Actually, sibling rivalry is, to an extent, inevitable and even healthy. This is how, from an early age, children learn to deal with difficult situations, to get what they want and to stand up for their own interests. They will need these skills in the future, both at work and in family life. But when the children’s room turns into a battle field from morning up until bedtime, and the screaming doesn’t seem to stop, even for a second, it’s hard for parents to step back and stay calm.

Here at CHEERY, we’ve decided to study the advice of psychologists to find out how to reduce arguments between children. And what to do if a conflict has already broken out.

You can create a timetable, and give everyone their own timer

Disputes often arise around all sorts of gadgets: games consoles, phones, tablets and, of course, the TV. But to keep the fighting to a minimum, you can make a clear schedule, giving a time slot per gadget for each individual. The children can then keep track of it themselves with their own personal timers, or alarm clocks. Mum or dad should give a gentle reminder when the time is about to run out, this way, the child can mentally prepare for the end of their turn.

Use stickers for the favourite toys

All little ones have their favourite things that they don’t want to share. To prevent conflicts, each child is given 3-4 stickers to put on such items. The sticker can be moved to another toy, but then the child will no longer have claim to the “exclusive ownership” of the original one.

It’s best to praise your kids in the earshot of others, but scold them in private

When children behave well and take care of each other, it’s worth encouraging such behaviour. You should praise them as loudly as possible, concentrating the bulk of your complimenting, not so much on the child, but on what they’ve done. Telling them off, on the other hand, especially for mistreating a sibling, is best done in private. Otherwise, they are likely to use what they heard in future arguments.

Think of a different activity for each child

Often children simply get tired of each other. After all, at a young age, siblings spend more time with each other than with anyone else. To reduce the stress, you can plan separate outings, or enrol them in different clubs. The children will have a much needed break from each other, and mum or dad will be able to spend the time with the child that stays at home.

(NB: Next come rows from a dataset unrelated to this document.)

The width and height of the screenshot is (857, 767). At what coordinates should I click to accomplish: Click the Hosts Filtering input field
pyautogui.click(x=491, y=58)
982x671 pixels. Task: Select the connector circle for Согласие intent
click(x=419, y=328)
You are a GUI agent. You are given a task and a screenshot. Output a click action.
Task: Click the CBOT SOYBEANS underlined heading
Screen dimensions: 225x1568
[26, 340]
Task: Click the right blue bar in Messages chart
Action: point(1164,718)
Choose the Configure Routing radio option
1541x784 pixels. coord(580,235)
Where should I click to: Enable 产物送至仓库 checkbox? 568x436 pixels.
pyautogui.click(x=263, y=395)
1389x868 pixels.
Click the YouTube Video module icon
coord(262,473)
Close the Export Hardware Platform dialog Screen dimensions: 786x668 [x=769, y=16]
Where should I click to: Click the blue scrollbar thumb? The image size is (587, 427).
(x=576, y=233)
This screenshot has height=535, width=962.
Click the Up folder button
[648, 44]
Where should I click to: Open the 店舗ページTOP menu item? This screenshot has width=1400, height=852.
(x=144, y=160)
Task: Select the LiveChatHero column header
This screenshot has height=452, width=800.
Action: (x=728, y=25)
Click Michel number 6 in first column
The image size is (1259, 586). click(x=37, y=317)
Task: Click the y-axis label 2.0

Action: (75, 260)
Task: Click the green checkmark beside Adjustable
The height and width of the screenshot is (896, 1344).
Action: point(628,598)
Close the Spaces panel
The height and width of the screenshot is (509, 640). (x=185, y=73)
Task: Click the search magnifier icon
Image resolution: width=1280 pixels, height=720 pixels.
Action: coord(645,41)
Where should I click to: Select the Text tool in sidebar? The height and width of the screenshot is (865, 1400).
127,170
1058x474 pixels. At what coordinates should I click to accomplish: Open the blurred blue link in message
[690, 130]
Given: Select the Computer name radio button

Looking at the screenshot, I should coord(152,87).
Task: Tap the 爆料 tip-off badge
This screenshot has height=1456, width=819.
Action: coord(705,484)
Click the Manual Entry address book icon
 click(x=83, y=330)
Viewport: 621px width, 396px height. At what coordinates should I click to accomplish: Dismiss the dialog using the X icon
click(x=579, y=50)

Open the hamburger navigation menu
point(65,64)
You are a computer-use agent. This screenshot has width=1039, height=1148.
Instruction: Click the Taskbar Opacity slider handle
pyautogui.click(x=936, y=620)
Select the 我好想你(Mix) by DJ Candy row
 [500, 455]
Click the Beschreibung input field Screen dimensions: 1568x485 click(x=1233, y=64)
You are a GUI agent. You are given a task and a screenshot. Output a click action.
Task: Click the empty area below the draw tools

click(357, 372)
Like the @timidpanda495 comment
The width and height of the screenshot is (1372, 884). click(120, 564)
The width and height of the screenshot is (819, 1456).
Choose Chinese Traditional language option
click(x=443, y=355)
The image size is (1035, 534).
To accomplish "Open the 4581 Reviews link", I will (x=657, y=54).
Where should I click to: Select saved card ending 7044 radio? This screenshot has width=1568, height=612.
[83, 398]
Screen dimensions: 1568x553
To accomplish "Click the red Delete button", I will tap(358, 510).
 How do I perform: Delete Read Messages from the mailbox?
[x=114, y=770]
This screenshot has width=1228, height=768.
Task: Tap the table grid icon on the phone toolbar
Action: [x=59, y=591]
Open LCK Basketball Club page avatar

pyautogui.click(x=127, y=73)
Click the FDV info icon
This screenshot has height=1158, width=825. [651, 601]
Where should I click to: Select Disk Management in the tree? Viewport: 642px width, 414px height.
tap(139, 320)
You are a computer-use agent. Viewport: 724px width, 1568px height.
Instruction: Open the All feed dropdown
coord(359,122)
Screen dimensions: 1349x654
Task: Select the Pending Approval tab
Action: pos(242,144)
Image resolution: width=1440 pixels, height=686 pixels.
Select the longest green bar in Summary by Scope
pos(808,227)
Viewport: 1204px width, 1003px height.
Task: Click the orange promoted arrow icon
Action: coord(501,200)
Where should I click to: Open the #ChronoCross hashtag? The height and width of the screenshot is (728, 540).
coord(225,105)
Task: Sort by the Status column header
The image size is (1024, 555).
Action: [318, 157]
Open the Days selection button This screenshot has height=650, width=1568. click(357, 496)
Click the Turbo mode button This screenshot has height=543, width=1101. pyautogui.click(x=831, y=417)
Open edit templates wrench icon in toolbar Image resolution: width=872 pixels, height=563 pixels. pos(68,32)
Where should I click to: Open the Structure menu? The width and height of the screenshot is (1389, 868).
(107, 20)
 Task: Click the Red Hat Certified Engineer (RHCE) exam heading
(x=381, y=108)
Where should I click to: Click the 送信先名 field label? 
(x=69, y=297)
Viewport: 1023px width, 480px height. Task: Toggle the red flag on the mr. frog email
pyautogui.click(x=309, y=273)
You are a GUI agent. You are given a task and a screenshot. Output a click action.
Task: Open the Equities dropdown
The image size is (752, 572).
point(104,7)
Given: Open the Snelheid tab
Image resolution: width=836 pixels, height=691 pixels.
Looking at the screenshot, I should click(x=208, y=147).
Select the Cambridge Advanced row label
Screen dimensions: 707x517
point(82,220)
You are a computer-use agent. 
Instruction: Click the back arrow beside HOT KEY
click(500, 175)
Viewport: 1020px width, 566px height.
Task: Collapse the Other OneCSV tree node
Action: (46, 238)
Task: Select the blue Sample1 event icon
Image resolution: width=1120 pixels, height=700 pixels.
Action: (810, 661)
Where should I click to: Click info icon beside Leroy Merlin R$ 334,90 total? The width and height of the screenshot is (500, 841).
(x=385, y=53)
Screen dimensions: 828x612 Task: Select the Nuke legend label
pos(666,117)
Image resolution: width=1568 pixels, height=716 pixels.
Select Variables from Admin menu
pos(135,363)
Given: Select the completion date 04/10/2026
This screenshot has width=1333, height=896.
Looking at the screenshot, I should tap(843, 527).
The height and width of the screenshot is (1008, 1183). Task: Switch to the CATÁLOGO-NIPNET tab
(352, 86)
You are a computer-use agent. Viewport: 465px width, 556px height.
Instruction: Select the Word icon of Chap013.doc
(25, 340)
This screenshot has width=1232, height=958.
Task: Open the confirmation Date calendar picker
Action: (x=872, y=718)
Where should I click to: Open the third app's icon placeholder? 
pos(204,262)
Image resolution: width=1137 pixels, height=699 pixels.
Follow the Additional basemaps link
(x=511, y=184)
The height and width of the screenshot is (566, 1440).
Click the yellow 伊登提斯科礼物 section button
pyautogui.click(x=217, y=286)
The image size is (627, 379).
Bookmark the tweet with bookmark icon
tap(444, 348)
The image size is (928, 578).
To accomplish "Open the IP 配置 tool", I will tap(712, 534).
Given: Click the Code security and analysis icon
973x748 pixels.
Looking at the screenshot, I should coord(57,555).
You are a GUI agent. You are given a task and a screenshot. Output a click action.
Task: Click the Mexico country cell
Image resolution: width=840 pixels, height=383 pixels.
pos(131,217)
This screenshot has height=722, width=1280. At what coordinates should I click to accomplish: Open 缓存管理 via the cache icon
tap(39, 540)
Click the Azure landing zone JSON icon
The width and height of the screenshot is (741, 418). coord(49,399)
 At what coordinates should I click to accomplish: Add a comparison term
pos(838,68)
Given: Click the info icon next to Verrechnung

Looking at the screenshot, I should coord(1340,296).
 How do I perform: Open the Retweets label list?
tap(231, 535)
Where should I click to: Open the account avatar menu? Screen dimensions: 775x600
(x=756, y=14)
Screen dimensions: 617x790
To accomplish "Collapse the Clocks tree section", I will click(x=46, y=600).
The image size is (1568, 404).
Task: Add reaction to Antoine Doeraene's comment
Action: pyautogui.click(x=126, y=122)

Draw up an agreement with your children

If your children are old enough to be able to read/ write, you can suggest drawing up a contract, stipulating the main points of communication. It should clearly address any topics that can be cause for conflict, such as rules on using various gadgets, rooms and so on. The children then sign the document and hang it up in an easily visible place.

Don’t look for someone to blame

If you’ve ended up having to intervene in a children’s argument, try not to play the judge. Let everyone involved talk about what happened from their perspective, this will help clarify the cause of the quarrel. When parents blame one of the children, or immediately interrupt the argument by pointing out the culprit, it only worsens the relationship between the kids.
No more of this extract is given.